-- BEGIN Document section --

= Climate of Antarctica =

Surface temperature of Antarctica in winter and summer from the European Centre for Medium-Range Weather Forecasts

The climate of Antarctica is the coldest and driest on Earth. Antarctica averages 166 mm of precipitation per year and snow rarely melts on most parts of the continent. After Antarctic snow becomes compressed, it becomes the glacier ice that makes up the ice sheet. Weather fronts rarely penetrate far into the continent, because of the katabatic winds. Most of Antarctica has an ice-cap climate (Köppen classification EF) with very cold and dry weather.

==Temperature==
The highest temperature ever recorded on Antarctica was 19.8 C recorded at Signy Research Station, Signy Island on 30 January 1982.

The highest temperature on the Antarctic mainland was 18.3 C at the Esperanza Base (Argentina) on 6 February 2020.

The Antarctic temperature changes during the last several glacial and interglacial cycles of the present ice age.

 The lowest air temperature record, the lowest reliably measured temperature on Antarctica was set on 21 July 1983, when a temperature of −89.2 C was observed at Vostok Station. For comparison, this is 10.7 C-change colder than subliming dry ice (at sea level pressure). The elevation of the location is 3488 m.

Satellite measurements have identified even lower ground temperatures, with −93.2 C having been observed at the cloud-free East Antarctic Plateau on 10 August 2010.

The lowest recorded temperature of any location on Earth's surface at was revised with new data in 2018 in nearly 100 locations, ranging from −93.2 C to −98 C. This unnamed part of the Antarctic plateau, between Dome A and Dome F, was measured on 10 August 2010, and the temperature was deduced from radiance measured by the Landsat 8 and other satellites. It was discovered during a National Snow and Ice Data Center review of stored data in December 2013 but revised by researchers on 25 June 2018. This temperature is not directly comparable to the -89.2 C reading quoted above, since it is a skin temperature deduced from satellite-measured upwelling radiance, rather than a thermometer-measured temperature of the air 1.5 m above the ground surface.

The mean annual temperature of the interior is -43.5 C. The coast is warmer; on the coast Antarctic average temperatures are around -10 C (in the warmest parts of Antarctica) and in the elevated inland they average about -55 C in Vostok.
Monthly means at McMurdo Station range from -26 C in August to -3 C in January.
At the South Pole, the highest temperature ever recorded was -12.3 C on 25 December 2011. Along the Antarctic Peninsula, temperatures as high as 18.3 C have been recorded, though the summer temperature is below 0 C most of the time. Severe low temperatures vary with latitude, elevation, and distance from the ocean. East Antarctica is colder than West Antarctica because of its higher elevation. The Antarctic Peninsula has the most moderate climate. Higher temperatures occur in January along the coast and average slightly below freezing.

==Precipitation==

Map of average annual precipitation on Antarctica (mm liquid equivalent)

-- END Document section --
-- BEGIN Stored data --

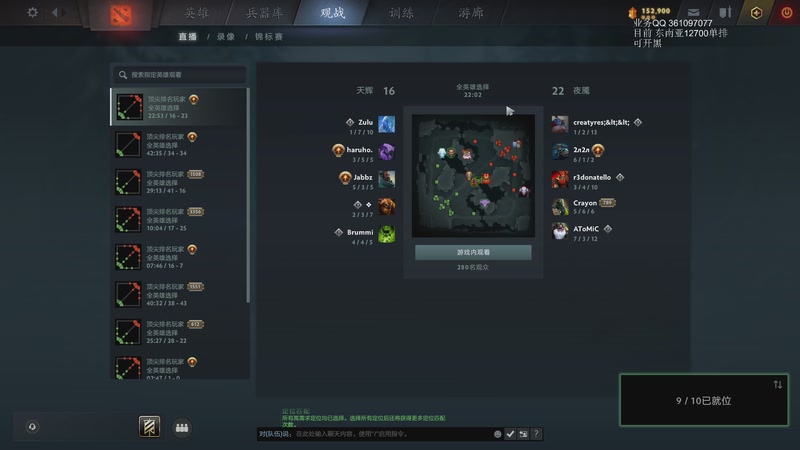The width and height of the screenshot is (800, 450).
Task: Open the settings gear icon
Action: coord(33,12)
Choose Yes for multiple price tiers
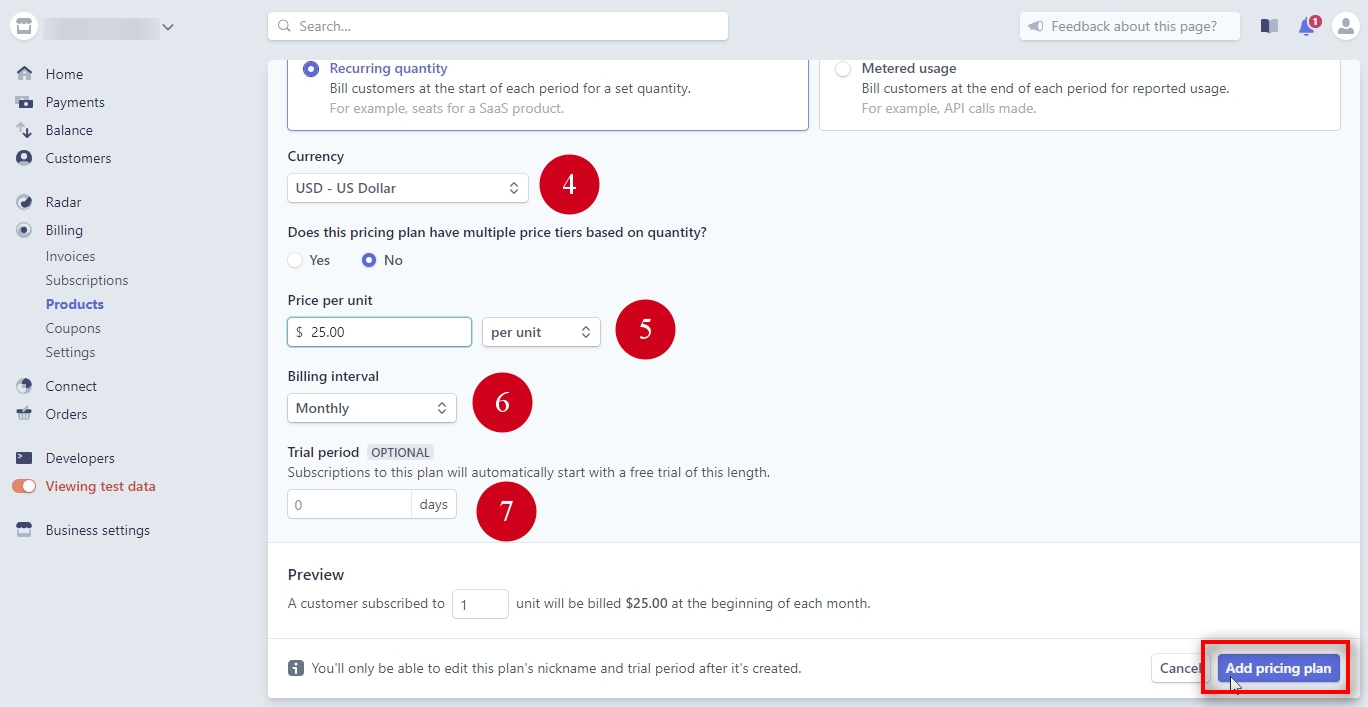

-- END Stored data --

**Exercise description**
Reproduce word for word the passage of the Antarctic climate article above, from "The Antarctic temperature" to "location is 3488 m.".

**Output of the task**
The Antarctic temperature changes during the last several glacial and interglacial cycles of the present ice age.

 The lowest air temperature record, the lowest reliably measured temperature on Antarctica was set on 21 July 1983, when a temperature of −89.2 C was observed at Vostok Station. For comparison, this is 10.7 C-change colder than subliming dry ice (at sea level pressure). The elevation of the location is 3488 m.